Interventions high up the river network have the highest potential for impacting FC concentration for a given FC flux reduction because: 1) lower discharge on these rivers means that the same FC flux reduction will lead to a larger concentration reduction; and 2) rivers are directed networks (i.e. they accumulate) thus a reduction in FC flux at a given location will impact only reaches downstream of it. Decisions about what to do where are difficult, but the findings of this study can help guide strategic investment in pollution reduction.
Conclusions
The rivers of the Ganga catchment are subject to widespread and, in places, severe microbial pollution. Between 52–67% of measured sites fall below the Indian Government’s upper and desirable limits for safe bathing; and for 61–70% of the population the model results suggest that their nearest river falls below these same bathing standards. The network structure of the Ganga catchment pre-conditions certain rivers to be highly polluted, and others (with large Himalayan headwaters) to be more robust against pollution, despite their location on the densely populated plains. The entire population upstream (not only those nearby) contribute to microbial river pollution but urban populations contribute more pollution per capita than rural populations.

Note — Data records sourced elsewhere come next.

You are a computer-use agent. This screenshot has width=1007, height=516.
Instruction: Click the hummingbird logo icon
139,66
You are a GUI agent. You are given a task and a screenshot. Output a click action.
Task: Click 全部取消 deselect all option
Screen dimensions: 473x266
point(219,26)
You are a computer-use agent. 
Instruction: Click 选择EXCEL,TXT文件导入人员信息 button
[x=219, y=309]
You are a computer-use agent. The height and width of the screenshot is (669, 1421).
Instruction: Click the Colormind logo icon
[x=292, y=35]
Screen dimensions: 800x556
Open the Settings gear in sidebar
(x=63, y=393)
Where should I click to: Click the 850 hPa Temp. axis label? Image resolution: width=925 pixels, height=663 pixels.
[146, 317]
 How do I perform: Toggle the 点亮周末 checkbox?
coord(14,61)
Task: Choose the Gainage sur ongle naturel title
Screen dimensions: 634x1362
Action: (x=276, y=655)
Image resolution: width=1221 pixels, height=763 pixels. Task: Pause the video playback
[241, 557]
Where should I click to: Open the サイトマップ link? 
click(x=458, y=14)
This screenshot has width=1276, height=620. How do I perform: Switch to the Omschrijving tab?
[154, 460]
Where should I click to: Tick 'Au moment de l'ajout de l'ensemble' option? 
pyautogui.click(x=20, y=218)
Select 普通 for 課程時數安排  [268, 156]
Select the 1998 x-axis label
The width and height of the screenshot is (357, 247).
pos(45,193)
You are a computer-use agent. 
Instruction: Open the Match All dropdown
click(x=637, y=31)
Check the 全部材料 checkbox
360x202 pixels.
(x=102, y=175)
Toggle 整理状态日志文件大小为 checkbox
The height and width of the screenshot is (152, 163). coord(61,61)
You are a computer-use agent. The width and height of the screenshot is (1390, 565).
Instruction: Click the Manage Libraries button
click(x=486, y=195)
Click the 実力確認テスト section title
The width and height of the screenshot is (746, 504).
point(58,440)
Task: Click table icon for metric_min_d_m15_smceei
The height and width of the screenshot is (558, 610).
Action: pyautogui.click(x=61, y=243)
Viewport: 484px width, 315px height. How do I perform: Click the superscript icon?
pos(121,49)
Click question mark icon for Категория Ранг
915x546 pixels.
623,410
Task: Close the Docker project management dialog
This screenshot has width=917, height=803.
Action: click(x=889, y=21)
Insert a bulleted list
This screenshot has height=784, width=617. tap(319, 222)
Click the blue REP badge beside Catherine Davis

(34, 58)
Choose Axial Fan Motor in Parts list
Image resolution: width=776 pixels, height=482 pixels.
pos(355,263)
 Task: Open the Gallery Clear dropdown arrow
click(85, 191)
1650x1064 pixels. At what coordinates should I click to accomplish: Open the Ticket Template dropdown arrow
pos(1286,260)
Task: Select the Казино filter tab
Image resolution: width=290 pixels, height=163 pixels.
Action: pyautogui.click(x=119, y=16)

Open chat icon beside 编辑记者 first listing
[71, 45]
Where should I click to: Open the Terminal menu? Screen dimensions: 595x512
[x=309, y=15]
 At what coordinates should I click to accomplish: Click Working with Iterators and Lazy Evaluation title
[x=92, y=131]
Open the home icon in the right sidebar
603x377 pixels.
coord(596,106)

Densely populated areas dominate surface water pollution in the Ganga catchment not only because they contain many people but because their faeces are more efficiently delivered to the river network. We suggest that this increasing efficiency reflects: the transmission speed of urban sewerage systems, delivering the coliforms to the river more quickly with less die-off; and the limited capacity for sewage treatment within these systems. Addressing this problem requires investment in both sewage removal and treatment whether by increasing existing sewerage capacity or implementing decentralised treatment solutions.